PAPEETE, 20 juin 2019 - La défense a fait citer treize témoins, jeudi, dans l’affaire Radio Tefana avec l’objectif de rendre compte au tribunal de la personnalité du leader indépendantiste Oscar Temaru et de ses vertus d’humain et de politicien.
 
Treize témoins se sont succédé à la barre jeudi après-midi en marge du procès de l’affaire Tefana : la conseillère municipale et ancienne représentante Tahoera’a, Elise Vanaa, l'ex-élue UPLD Tea Hirshon, le représentant Tavini Anthony Geros, le député Moetai Brotherson, l’ancien sénateur Richard Tuheiava, la représentante Chantal Galenon, la directrice générale des services de Faa'a Vanina Crolas qui "ne comprend pas "pourquoi on en est là"… Tous ont apporté le témoignage d’un Oscar Temaru au-dessus de tout soupçon. Le casier judiciaire du maire de Faa’a comporte deux mentions. Une amende en 2003 pour franchissement de ligne continue et une condamnation pour diffamation envers un particulier, en 2005.

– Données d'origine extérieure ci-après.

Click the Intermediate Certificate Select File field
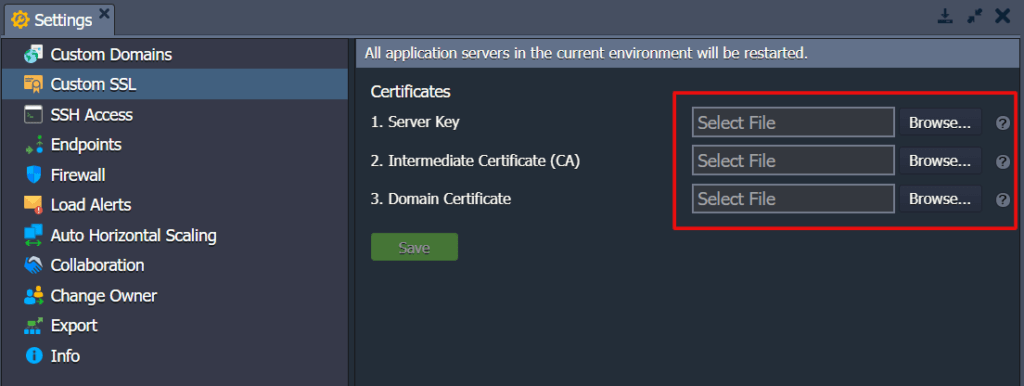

Cela mis à part, "c’est un homme de conviction et de cœur. Une sommité. Le Mandela polynésien", a insisté Chantal Galenon en décrivant une personne ouverte d’esprit et très respectueuse de son prochain. "C’est un père pour sa commune", ose même la conseillère d'opposition Elise Vanaa. Tour à tour, Oscar Temaru a été décrit comme un homme habité par un idéal et au comportement irréprochable "quitte à rembourser ses communications personnelles faites avec le téléphone de la mairie". Pendant quatre heures, chaque témoin a martelé à la barre les vertus de probité de l’élu.

Le tribunal a eu du mal à faire surgir de son instruction à l’audience l’évidence du délit de prise illégale d’intérêt pour lequel le premier magistrat de Faa’a est renvoyé en correctionnelle dans l’affaire Radio Tefana avec le risque d'écoper d'une peine d'inéligibilité. Le procès ouvert mardi devait s’étaler sur une demi-journée. Il s’achèvera finalement vendredi après quatre jours d’audition.

Jeudi matin, le tribunal a entendu Vito Maamaatuaiahutapu et Heinui Le Caill. Tous deux ont successivement présidé le conseil d’administration de l’association Te Reo o Tefana. Le premier de 2010 à 2014 avant que ne lui succède Heinui Le Caill. Les deux hommes sont prévenus du délit de recel de prise illégale d’intérêt.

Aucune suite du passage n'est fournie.